مقالات پذیرفته شده در هفتمین کنگره بین المللی زیست پزشکی
The basis of Triple A syndrome; a large deletion in the AAAS gene causes the disease in a child
The basis of Triple A syndrome; a large deletion in the AAAS gene causes the disease in a child
Sara Pourshaikhali,1Nasrollah Saleh-Gohari,2,*Kolsoum Saeidi,3
1. Department of Medical Genetics, Afzalipour School of Medicine, Kerman University of Medical Sciences 2. Department of Medical Genetics, Afzalipour School of Medicine, Kerman University of Medical Sciences
Introduction: Triple A syndrome, also known as Allgrove syndrome, is a rare autosomal recessive disorder. It is characterized by a triad of symptoms: adrenal insufficiency (Addison's disease), alacrima (reduced or absent tear production), and achalasia (failure of the smooth muscles of the esophagus to relax). The condition tends to manifest in childhood or adolescence, and additional symptoms such as autonomic dysfunction and neurological abnormalities may also be present. This syndrome is an extremely rare condition, and its exact frequency is not well-established. Due to its rarity, it can often go undiagnosed or misdiagnosed, leading to challenges in gathering accurate data on its prevalence. Here, we have found an extensive large deletion in AAAS gene in a 5-year-old girl with adrenal insufficiency.

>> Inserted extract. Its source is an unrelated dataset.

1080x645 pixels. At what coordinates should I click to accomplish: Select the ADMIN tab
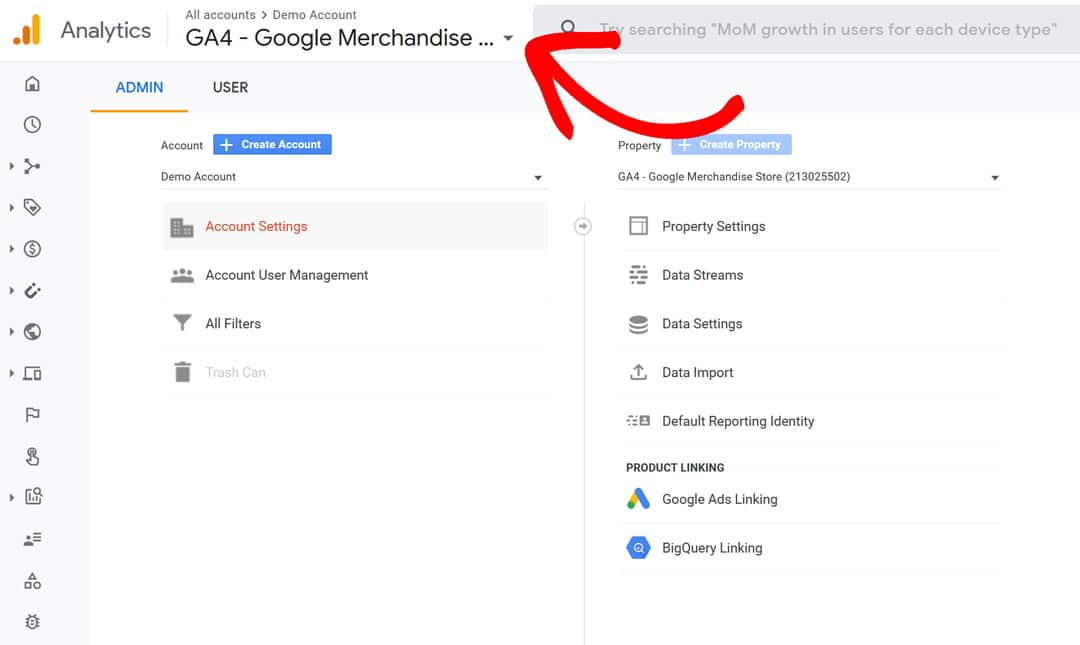(x=138, y=87)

Methods: 1. Gene Selection for Assessment: Considering the clinical manifestations of the proband closely resembling triple A syndrome, we opted to investigate the importance of the AAAS gene on 12q13.13. This gene is widely recognized as the key determinant of Triple A syndrome.
2. Whole Exome Sequencing (WES):
2.1. Proband Sample: We collected peripheral blood from the proband and employed Whole Exome Sequencing using the Illumina HiSeq4000 platform. The sequencing process utilized a read length of 101 base pairs and achieved a coverage of 100x. The Laboratory for Molecular Diagnosis at the University of Leuven conducted this test. 2.2. Parental Samples: Since the couple previously had a male child with ambiguous genitalia, we requested Whole Exome Sequencing to analyze 219 genes associated with disorders of sex development. The objective was to identify potential single point mutations and small indels linked to this phenotype. For this purpose, we utilized the Twist Human Core Exome kit and performed library sequencing on the Illumina platform. The sequencing achieved a basic coverage of 316x with a mean no-target range of 102x. CeGaT GmbH in Germany conducted the sequencing. The NGS method's analytical sensitivity and specificity in the assay were assumed to be >95%.
3. Genomic Amplification by Polymerase Chain Reaction (GAP PCR) To ascertain if the observed large deletion in the proband was a newly occurring mutation or one inherited from the parents, simultaneous Gap PCR was performed in the proband and the parents.
Results: A significant finding in this study was the identification of a homozygous large deletion spanning exons 3, 4, 5, 6, and 7 (MN_015665) of the AAAS gene. The deletion, located in the genomic region 12:53707985-53709653, is approximately 7000 bp in length. This deletion strongly correlates with the clinical manifestations observed, confirming a definitive diagnosis of Triple A syndrome in the proband.
Interestingly, no mutations were detected in the sex development genes of the parents. The WES results did not reveal any large duplications, deletions, translocations, ploidy changes, or uniparental disomies associated with sex development disorders. However, two heterozygous variants of uncertain significance (VUS) were identified in the FRAS1 gene (c.2138-6C>T) and the TRIM32 gene (c.370C>T) specifically in the father's parents.
Furthermore, the proband has inherited Triple A syndrome from her carrier parents, as confirmed by GAP PCR analysis. This analysis revealed a large heterogeneous deletion of the AAAS gene (region 12:53707985-53709653) in a homozygous form, matching the deletion identified in the proband's parents.
Conclusion: Our proband showed all three main clinical features and some other rare manifestations like hyperpigmentation. By identifying heterozygote disease-related mutations in the parents, prenatal diagnosis for later pregnancies was suggested for the couple.